> **EXERCISE TASK**:
Write out every line of the records below exactly as they appear, leaving out the pictures.

> **SUPPLIED DATA**:
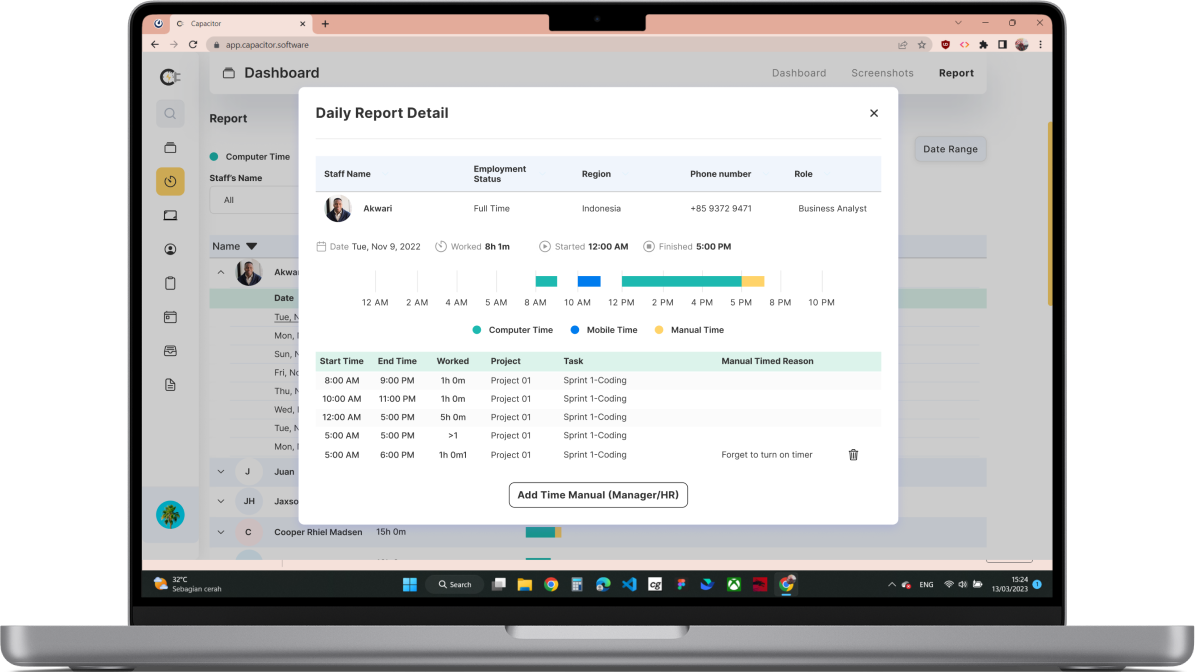Click the user profile sidebar icon
This screenshot has width=1195, height=672.
170,248
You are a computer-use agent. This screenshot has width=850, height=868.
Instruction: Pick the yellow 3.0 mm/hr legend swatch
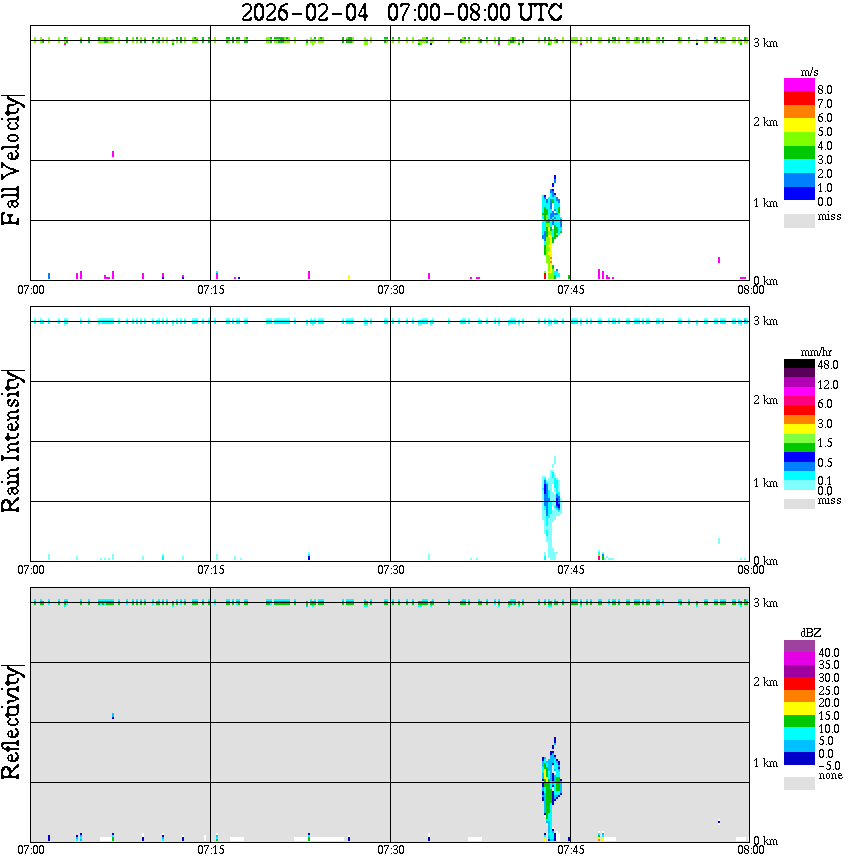pos(799,428)
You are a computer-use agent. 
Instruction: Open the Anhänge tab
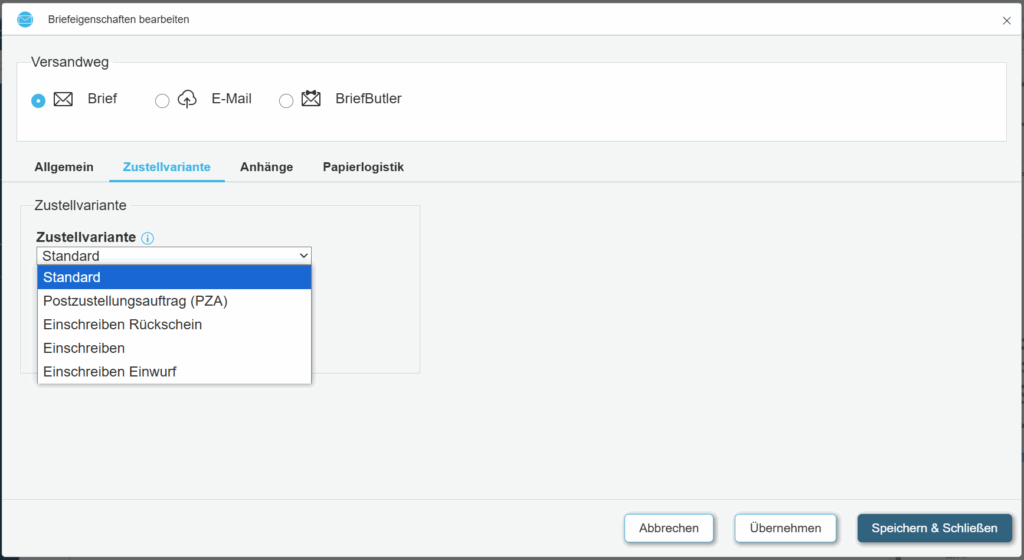tap(266, 167)
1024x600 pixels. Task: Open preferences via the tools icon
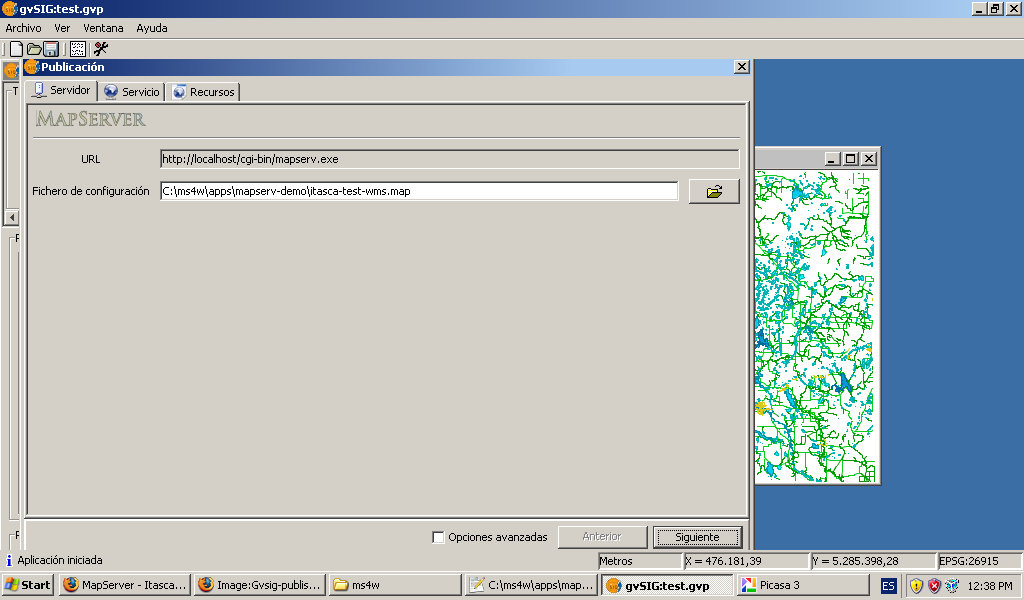(101, 49)
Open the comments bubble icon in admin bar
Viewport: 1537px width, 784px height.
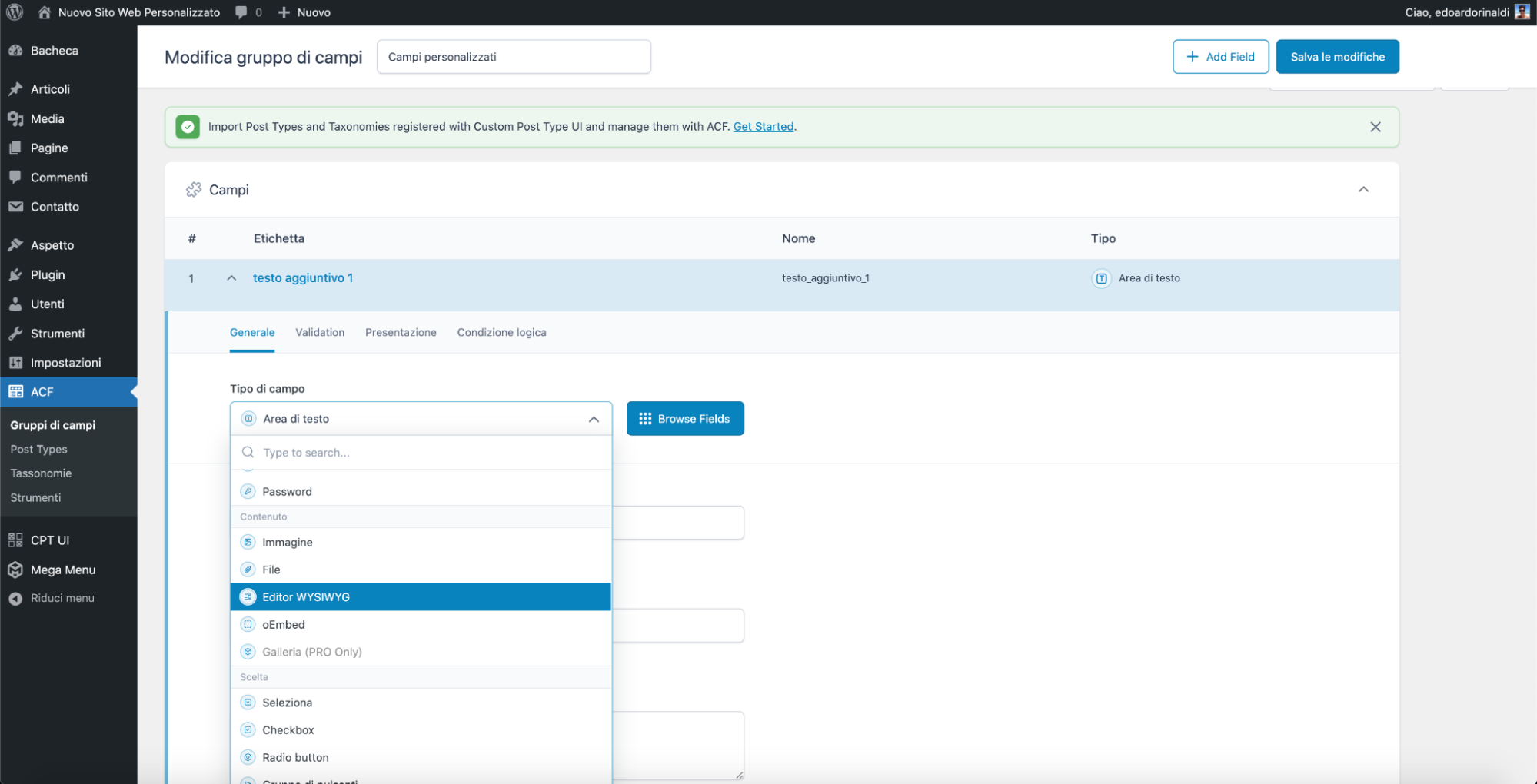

> **SOLUTION TO THIS EXERCISE**:
Click the user profile sidebar icon
This screenshot has width=1195, height=672.
170,248
You are a computer-use agent. This screenshot has width=850, height=868.
Instruction: Pick the yellow 3.0 mm/hr legend swatch
pos(799,428)
You are a computer-use agent. 
Instruction: Open the Anhänge tab
tap(266, 167)
1024x600 pixels. Task: Open preferences via the tools icon
(101, 49)
Open the comments bubble icon in admin bar
Viewport: 1537px width, 784px height.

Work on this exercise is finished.